TEXT SECTION:
>> Start

During the Depression – notably in 1931 – the Fed tightened monetary policy to avoid a drain on its reserves following the devaluation of sterling. This time around, we can be confident that Bernanke will tighten only if there is a clear domestic inflationary threat. He has been – and seems certain to remain – more or less indifferent to the exchange rate of the dollar per se. That is one reason why one of the consequences of Fed policy has been a significant depreciation of the dollar in terms of other currencies around the world.
This has its benefits for the United States. Increased net exports are the principal reason why the most recent GDP growth statistics are still in positive territory. However, what makes the weakening of the dollar doubly significant is that it has coincided with a time of real tightness in nearly all commodity markets.
We have lived through a succession of years in which the growth of world GDP has significantly exceeded the growth of oil production. In the same period, the supply of food has been in some measure constrained, while demand, particularly in emerging Asia, has been anything but constrained. The results have been predictable. The price of oil has surged, at one time exceeding $143-plus a barrel. But it is not just oil that has gone up. Nearly all commodities have been affected, including (to name just a few) gold, copper, aluminum, coal, oil, sugar and wheat.
Contrary to popular belief, this is not like the 1970s. Then, only two commodities really spiked in this way: oil and gold. The rest did not experience the same correlated upward surge. In fact, the last time that commodities experienced this kind of really substantial correlated upward surge was the early 1940s. The really interesting thing about recent trends in commodity prices, in other words, is that it looks as if we are in the middle of a world war. Except, there is no war. Or is there?

>> End

DATA SEGMENT:

>> Start

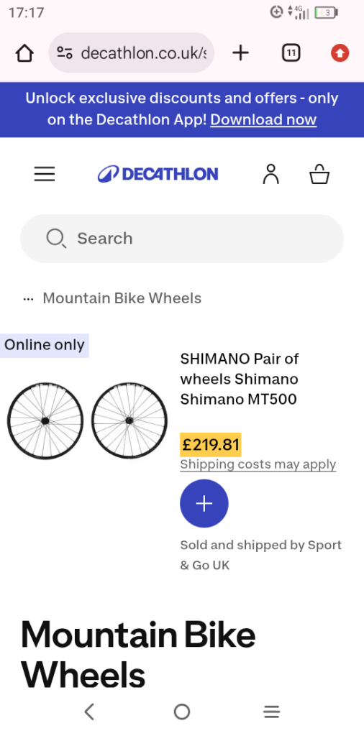Tap the Decathlon logo
The width and height of the screenshot is (364, 736).
158,174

>> End

PROBLEM DETAILS: In the text on Fed policy and commodity prices, why does it say that recent commodity trends make it look as if we are in the middle of a world war? Answer in one to three sentences.

ANSWER BELOW: Nearly all commodities have surged upward together, and the last time commodities saw such a substantial correlated upward surge was the early 1940s. The 1970s were different because only oil and gold spiked then.